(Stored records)
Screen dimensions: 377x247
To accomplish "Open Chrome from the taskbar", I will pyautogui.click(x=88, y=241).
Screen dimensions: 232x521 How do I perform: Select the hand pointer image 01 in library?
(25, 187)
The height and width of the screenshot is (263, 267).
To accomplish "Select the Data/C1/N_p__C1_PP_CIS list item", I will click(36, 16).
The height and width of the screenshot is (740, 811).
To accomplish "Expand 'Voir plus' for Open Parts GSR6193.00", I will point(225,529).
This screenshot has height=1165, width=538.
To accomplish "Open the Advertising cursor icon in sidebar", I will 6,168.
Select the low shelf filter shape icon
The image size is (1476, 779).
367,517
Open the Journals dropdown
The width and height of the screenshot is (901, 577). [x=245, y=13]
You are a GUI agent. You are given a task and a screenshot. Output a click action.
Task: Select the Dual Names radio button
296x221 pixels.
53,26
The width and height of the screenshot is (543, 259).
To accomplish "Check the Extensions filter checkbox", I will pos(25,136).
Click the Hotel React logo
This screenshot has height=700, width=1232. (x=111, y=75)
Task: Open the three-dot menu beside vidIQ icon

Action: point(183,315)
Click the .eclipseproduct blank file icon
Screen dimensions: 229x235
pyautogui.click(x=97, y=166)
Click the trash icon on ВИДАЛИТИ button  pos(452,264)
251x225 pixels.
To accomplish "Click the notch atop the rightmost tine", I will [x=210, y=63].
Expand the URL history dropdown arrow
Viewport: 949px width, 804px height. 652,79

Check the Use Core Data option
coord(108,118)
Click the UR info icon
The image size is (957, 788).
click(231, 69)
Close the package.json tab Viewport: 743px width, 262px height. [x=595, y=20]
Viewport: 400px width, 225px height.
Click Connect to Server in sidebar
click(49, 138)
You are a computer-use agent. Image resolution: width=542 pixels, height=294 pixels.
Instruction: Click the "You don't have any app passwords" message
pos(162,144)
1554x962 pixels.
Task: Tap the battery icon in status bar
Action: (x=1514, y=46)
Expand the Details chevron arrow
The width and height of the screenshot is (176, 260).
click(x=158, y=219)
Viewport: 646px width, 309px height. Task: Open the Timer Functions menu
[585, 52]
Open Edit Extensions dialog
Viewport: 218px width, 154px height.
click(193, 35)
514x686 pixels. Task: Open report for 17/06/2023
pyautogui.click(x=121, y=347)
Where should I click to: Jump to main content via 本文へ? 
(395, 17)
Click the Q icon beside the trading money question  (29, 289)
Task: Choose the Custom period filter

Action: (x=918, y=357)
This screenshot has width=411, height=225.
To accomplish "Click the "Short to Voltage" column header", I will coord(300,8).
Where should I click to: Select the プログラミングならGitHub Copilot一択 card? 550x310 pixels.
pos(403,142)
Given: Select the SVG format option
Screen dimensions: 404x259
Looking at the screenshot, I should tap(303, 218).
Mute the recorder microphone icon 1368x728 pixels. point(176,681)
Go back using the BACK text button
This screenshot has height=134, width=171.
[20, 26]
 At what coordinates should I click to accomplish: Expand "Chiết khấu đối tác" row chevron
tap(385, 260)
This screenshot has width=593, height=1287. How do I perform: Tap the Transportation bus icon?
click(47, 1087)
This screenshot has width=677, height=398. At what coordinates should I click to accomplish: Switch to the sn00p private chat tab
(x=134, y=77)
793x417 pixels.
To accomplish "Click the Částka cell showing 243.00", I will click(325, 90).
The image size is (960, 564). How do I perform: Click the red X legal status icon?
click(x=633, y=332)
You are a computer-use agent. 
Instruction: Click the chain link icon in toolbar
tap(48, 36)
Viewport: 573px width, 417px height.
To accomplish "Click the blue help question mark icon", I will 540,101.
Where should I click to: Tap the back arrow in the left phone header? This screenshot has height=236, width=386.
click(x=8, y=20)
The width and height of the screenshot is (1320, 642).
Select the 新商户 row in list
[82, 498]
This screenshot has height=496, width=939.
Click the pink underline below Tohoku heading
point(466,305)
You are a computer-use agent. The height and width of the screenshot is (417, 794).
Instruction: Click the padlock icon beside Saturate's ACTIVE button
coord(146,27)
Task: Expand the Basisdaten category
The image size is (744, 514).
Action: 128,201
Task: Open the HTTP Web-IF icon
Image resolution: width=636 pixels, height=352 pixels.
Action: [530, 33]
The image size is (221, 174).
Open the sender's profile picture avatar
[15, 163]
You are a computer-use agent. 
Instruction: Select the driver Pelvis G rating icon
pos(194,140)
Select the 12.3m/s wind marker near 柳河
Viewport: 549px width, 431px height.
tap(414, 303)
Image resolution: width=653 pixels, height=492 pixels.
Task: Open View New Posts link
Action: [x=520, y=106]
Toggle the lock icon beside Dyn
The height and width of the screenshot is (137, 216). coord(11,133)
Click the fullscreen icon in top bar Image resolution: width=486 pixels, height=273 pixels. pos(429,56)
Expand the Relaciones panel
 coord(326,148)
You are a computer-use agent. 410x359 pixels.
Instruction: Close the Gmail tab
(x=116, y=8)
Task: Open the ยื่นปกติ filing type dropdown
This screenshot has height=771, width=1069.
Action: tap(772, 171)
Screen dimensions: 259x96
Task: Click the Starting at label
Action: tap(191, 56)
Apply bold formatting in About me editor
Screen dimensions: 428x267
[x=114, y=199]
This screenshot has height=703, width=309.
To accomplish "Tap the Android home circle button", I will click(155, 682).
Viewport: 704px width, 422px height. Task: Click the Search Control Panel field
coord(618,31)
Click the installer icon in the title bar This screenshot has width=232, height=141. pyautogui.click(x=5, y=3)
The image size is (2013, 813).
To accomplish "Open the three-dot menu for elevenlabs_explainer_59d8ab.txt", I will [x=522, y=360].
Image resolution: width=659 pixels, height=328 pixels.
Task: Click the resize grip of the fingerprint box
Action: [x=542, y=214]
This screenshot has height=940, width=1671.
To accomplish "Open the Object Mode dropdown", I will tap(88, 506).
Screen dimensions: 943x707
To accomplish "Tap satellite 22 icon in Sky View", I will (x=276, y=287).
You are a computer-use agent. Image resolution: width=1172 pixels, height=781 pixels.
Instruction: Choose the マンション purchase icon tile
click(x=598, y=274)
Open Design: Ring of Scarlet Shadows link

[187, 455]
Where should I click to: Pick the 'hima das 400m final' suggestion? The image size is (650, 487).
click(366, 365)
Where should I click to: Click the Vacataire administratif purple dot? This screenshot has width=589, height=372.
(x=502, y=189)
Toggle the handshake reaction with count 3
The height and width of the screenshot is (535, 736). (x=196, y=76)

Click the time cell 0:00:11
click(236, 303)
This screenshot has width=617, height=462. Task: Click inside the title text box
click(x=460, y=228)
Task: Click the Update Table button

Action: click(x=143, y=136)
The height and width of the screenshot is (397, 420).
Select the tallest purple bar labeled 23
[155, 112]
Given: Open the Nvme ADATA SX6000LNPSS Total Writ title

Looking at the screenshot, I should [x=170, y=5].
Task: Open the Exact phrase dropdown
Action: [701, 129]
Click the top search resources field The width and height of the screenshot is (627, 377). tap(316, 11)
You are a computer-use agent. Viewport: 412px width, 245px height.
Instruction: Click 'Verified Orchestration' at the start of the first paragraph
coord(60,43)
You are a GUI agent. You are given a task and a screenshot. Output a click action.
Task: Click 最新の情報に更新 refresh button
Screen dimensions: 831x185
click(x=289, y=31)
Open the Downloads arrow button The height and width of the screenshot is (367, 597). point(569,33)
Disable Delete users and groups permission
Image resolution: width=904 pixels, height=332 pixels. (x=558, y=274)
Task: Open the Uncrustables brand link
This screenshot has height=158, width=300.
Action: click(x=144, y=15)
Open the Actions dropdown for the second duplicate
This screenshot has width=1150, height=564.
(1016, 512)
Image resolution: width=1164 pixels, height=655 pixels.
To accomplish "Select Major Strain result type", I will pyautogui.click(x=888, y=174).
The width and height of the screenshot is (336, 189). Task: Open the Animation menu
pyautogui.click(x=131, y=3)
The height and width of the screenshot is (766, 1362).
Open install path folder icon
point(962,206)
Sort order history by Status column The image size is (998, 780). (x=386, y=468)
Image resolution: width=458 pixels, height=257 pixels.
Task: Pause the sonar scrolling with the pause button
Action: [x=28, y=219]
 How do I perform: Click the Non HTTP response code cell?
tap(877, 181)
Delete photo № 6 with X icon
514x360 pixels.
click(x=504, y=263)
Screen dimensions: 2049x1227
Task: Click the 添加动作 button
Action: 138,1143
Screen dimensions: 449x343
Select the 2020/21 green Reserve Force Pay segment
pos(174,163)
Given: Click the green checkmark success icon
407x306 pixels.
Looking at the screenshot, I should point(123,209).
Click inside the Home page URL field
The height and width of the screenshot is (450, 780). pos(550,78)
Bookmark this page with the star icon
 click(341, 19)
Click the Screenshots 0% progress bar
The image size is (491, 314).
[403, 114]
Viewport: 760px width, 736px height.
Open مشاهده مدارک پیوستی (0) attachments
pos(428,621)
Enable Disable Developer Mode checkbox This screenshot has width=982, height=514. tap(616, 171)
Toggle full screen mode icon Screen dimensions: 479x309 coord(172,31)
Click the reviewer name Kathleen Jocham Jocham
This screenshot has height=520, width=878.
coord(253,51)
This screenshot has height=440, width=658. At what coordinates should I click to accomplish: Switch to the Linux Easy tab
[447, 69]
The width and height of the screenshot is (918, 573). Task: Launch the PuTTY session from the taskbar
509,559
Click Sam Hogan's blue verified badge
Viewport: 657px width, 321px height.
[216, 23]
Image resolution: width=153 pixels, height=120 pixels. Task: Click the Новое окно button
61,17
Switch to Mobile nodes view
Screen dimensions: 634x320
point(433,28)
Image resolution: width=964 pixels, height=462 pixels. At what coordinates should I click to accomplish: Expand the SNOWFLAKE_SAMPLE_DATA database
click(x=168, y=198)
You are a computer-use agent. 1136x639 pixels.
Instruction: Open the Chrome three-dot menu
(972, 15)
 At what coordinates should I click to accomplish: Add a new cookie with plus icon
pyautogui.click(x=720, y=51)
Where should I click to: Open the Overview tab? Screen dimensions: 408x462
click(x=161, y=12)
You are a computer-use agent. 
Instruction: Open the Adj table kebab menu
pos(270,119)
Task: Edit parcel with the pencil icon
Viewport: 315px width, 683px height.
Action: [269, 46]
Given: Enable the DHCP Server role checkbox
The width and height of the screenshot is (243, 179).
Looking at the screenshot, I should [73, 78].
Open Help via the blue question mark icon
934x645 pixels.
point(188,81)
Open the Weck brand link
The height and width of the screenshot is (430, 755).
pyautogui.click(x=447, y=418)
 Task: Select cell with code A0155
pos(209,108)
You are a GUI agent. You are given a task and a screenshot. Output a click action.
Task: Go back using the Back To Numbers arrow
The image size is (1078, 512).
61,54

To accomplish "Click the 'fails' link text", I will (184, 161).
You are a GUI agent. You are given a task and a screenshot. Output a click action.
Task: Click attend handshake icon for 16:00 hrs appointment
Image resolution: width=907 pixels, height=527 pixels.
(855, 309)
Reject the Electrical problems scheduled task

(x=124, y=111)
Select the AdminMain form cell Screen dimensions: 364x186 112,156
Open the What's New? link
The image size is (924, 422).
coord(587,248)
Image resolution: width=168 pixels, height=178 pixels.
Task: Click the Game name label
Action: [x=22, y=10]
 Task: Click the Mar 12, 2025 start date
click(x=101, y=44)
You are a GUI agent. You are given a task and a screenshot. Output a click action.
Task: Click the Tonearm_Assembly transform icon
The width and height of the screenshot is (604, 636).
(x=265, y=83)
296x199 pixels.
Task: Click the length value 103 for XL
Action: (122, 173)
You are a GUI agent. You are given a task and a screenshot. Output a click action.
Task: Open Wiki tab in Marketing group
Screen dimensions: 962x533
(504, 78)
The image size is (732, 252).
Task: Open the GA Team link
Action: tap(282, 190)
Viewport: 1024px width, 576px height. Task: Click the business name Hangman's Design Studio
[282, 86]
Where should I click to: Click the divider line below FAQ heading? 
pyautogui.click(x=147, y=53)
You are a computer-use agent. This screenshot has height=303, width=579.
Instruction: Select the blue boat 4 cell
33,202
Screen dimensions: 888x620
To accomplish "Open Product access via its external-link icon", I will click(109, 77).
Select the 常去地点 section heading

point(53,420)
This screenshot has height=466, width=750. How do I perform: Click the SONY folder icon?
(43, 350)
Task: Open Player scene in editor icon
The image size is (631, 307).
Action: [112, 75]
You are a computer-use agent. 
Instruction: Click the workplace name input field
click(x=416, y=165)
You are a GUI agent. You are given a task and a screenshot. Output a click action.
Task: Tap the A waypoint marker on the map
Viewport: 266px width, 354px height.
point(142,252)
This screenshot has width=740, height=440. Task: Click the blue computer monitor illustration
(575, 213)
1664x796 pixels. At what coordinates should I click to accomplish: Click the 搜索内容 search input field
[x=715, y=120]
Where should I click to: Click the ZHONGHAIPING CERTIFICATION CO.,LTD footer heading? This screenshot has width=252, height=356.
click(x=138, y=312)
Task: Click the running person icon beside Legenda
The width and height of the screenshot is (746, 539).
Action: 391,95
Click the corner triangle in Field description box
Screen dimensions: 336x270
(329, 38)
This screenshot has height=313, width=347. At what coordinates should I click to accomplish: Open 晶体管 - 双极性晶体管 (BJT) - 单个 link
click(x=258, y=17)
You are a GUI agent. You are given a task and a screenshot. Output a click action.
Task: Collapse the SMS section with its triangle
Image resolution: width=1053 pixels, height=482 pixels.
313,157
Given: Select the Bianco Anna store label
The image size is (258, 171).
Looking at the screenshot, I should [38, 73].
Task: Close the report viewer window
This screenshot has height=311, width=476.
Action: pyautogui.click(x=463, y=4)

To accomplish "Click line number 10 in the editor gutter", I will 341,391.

- GOAL OF THE EXERCISE:
The expected result is a copy of each line in the records where "checkbox" appears.

- ANSWER BOX:
To accomplish "Check the Extensions filter checkbox", I will pos(25,136).
Enable Disable Developer Mode checkbox This screenshot has width=982, height=514. tap(616, 171)
Given: Enable the DHCP Server role checkbox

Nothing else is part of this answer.